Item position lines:

## Begin

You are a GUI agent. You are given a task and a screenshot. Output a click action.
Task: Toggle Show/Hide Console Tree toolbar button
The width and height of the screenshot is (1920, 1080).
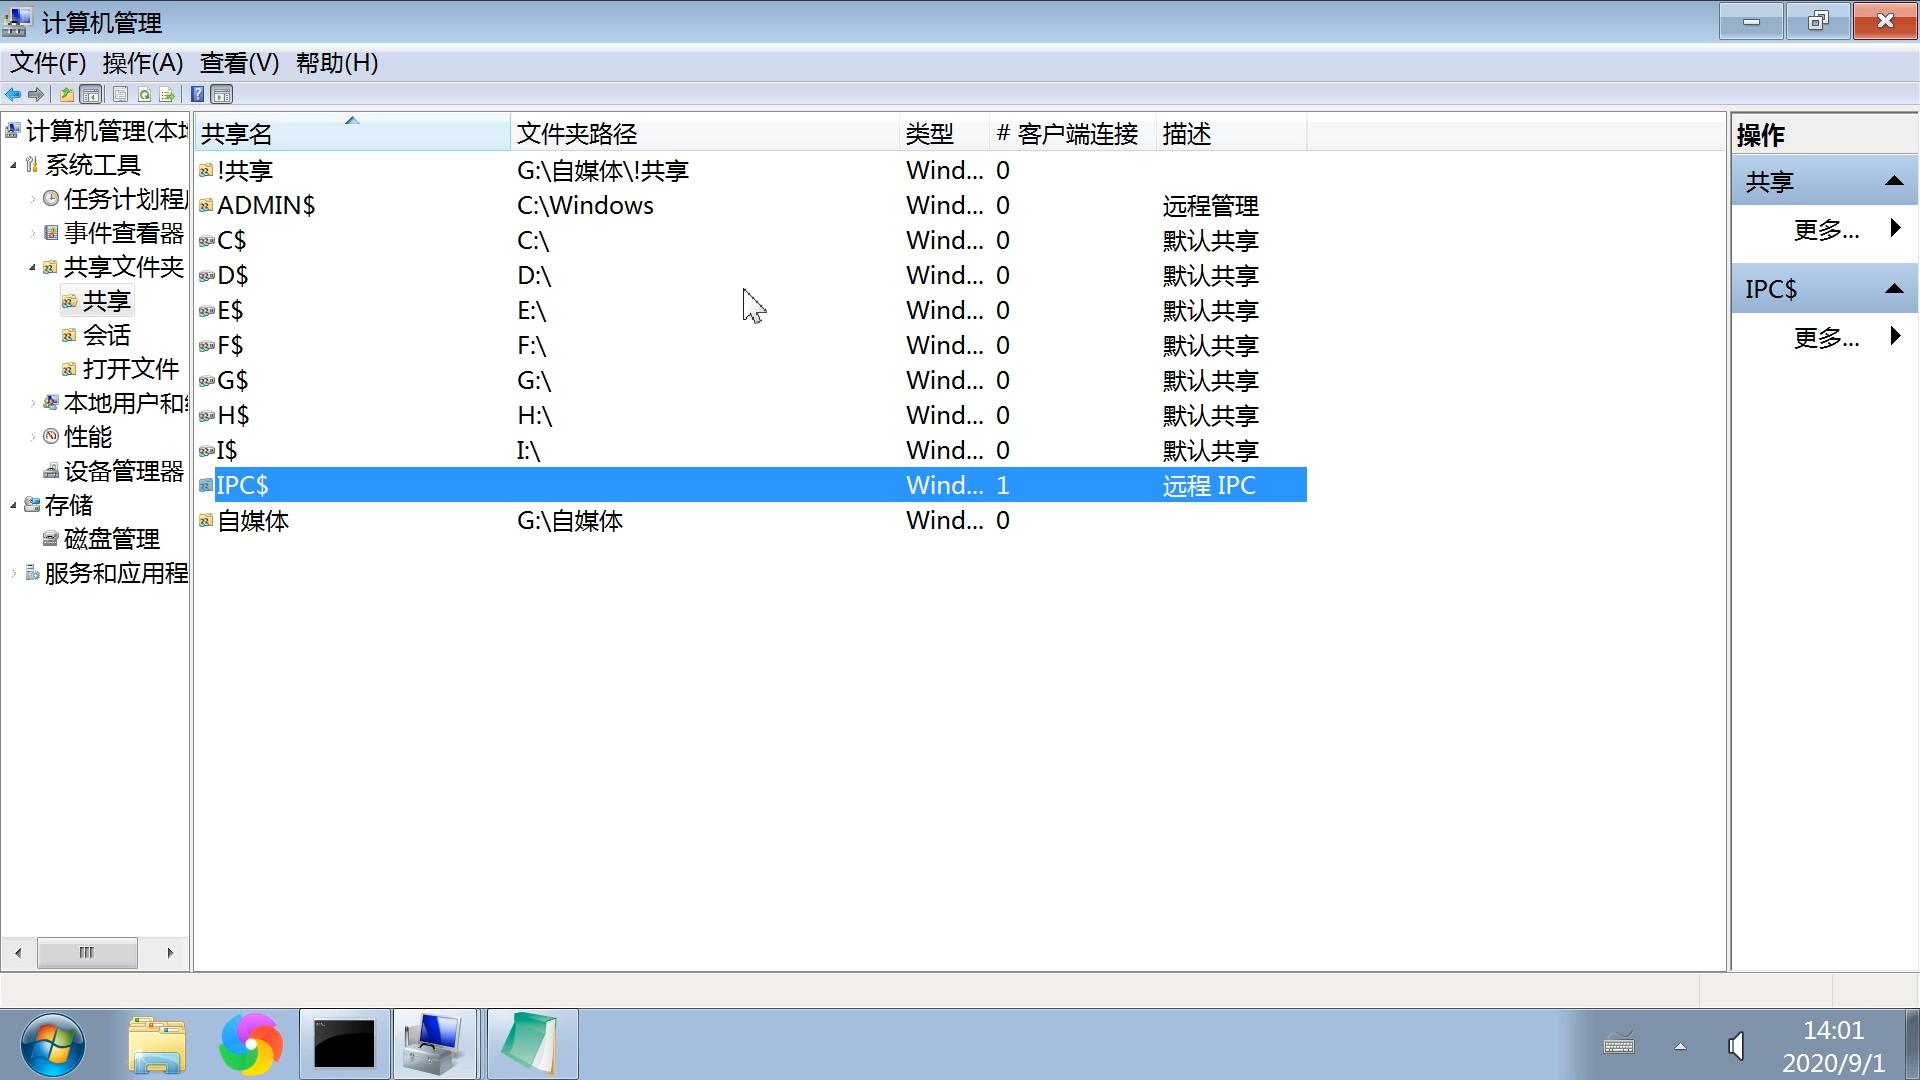tap(91, 94)
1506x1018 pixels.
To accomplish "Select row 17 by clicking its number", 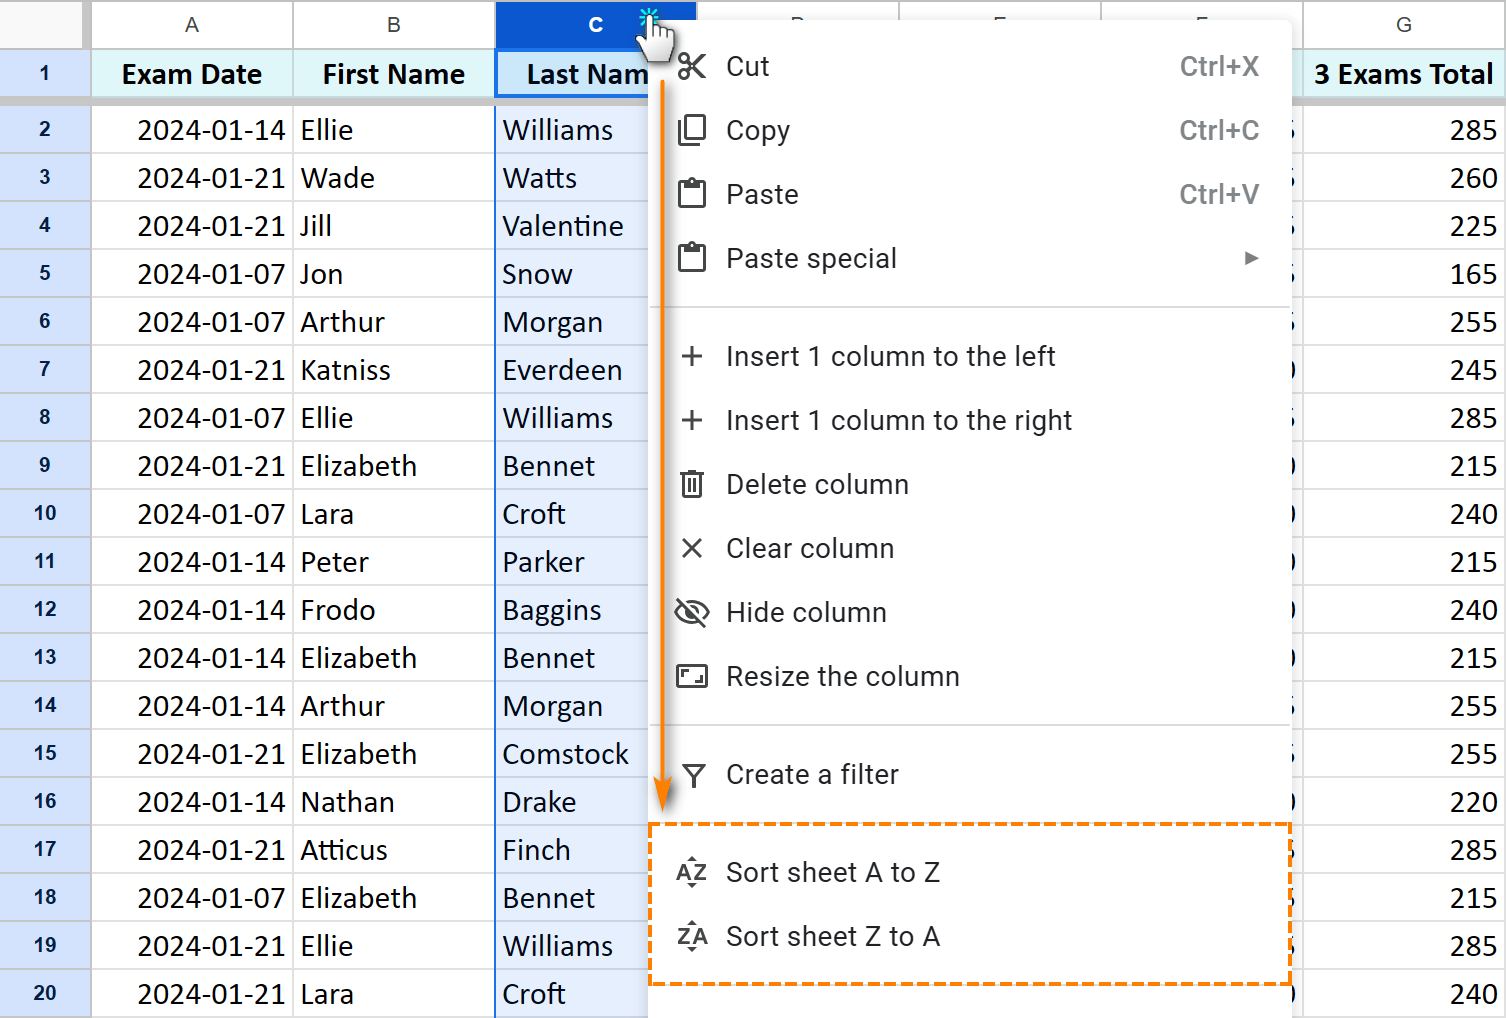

## End

Copy out all of the lines above verbatim, leaving out the pictures.

REPLY –
You are a GUI agent. You are given a task and a screenshot. Output a click action.
Task: Toggle Show/Hide Console Tree toolbar button
The width and height of the screenshot is (1920, 1080).
tap(91, 94)
1506x1018 pixels.
To accomplish "Select row 17 by clicking its number", 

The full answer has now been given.